Interview with Allen West

Allen West is one of eight Republicans vying to be at the top of the party’s general election ticket come November. Until then, he must beat out seven other conservative-minded candidates who too want to be governor of Texas.

West is a former U.S. representative and former chairman of the Republican Party of Texas. His top priorities include border security, ending property taxes and energy independence, per his campaign website.

Why are you the best candidate for the job?

I think I'm qualified and that I have been a servant to this country for 22 years. I've also been a legislator. I've also been the chairman of the Republican Party of Texas. I’ve stood up for the constitutional conservative legislative priorities that are here, and I think the most important thing is people know that I can be trusted.

What do you believe is the biggest issue impacting Texans today?

It’s the border. When you look at what is happening with our border, it is tied to many different crises including the drug trafficking crisis, which led to the highest amount of drug overdoses that this country has seen in a year. Over 100,000 lost their lives primarily to fentanyl that's coming across the border from Mexico. It is a crisis. Texas is the number one state in the [country] for human sex trafficking. Houston and Dallas are the top two cities in the country for sex trafficking, and Texas is number three in the nation for missing children. I think those are two other crises that we have to deal with: this human trafficking issue, as well as the public health crisis because as long as you're allowing people to come into this state illegally—and they're not being mandated to have a shot or any type of testing for the COVID virus—then that continues to be proliferated, not just across Texas, but across United States.

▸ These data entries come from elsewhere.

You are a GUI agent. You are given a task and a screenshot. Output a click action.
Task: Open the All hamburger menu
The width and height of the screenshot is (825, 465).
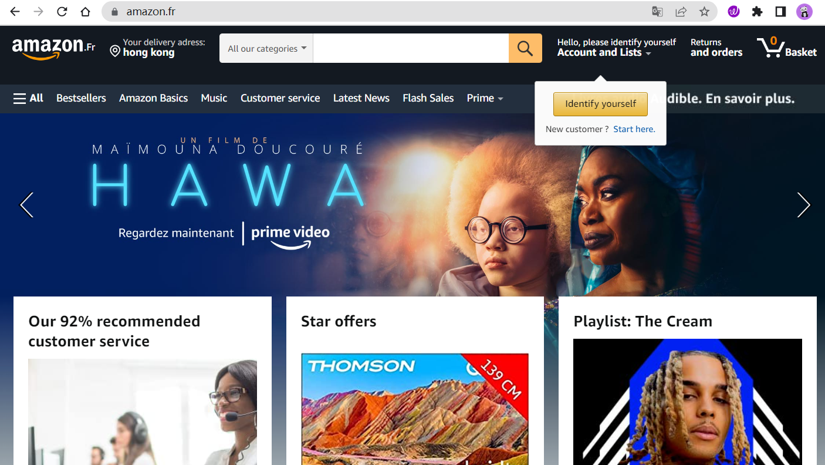pyautogui.click(x=28, y=98)
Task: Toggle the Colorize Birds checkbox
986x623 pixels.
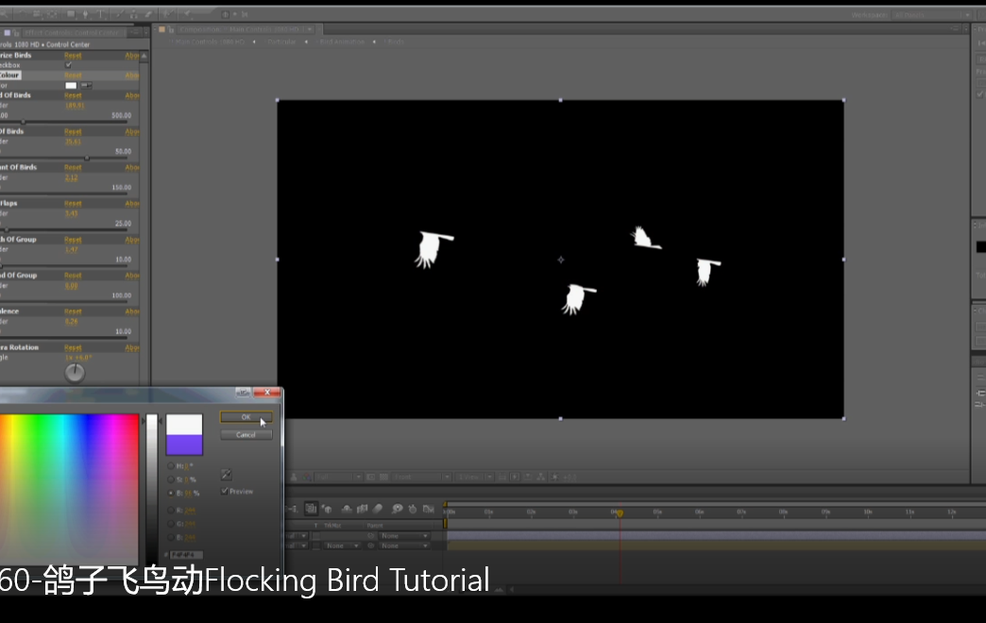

Many businesses—and especially small businesses—were impacted by the pandemic. How would you assure Texas business owners of brighter days ahead?

One thing that you will never have to worry about is a Gov. West making a decision about who and what is essential. The most essential thing for business owners is their business. Look at the 2.7 million Texans who lost jobs, almost 10,000 small businesses that will never come back. In fact, we're among the highest in the country for business bankruptcies. Every decision that I make will be based upon making sure that the small businesses—which are 75% to 80% of the economy of the United States, definitely here in Texas—stay thriving and surviving.

Reports have found that the state's electric grid is not prepared for another major freeze. How would you ensure a near-collapse of the grid would not happen again?

We got to make sure that we don't put an over dependence on an unreliable source of energy, which is wind and solar. Right now we have about 23% to 26% that we are allowing them to be part of our energy distribution plan. I think that should be down to about 3% to 6%. I don't want to subsidize green energy anymore here in Texas, so I will make sure that Chapter 313 and the Texas code is actually eliminated. We’ve got to make sure that we winterize [and] that we're preparing all of our energy resources. We need to go back and bring some of those coal fire plants back so we can have redundant and backup systems for oil, natural gas, and I think that we also need to look and see if we should invest in one more nuclear plant to be here in the state of Texas.

If you could take a different approach to one statewide issue than Abbott, what would it be and why?

It is very simple — I don't believe in edicts, orders, mandates and decrees. One of the things that I brought forward as a legislative priority when I was chairman of the Republican Party of Texas was to curtail executive overreach. I think that you have to do things according to the rule of law, the three branches of government and respect the separation of powers and enumerated power that each branch has. You're not going to see me be an executive ruler. You are going to see me be a governor that works with the legislature to make sure that we're doing things according to the Texas State Constitution.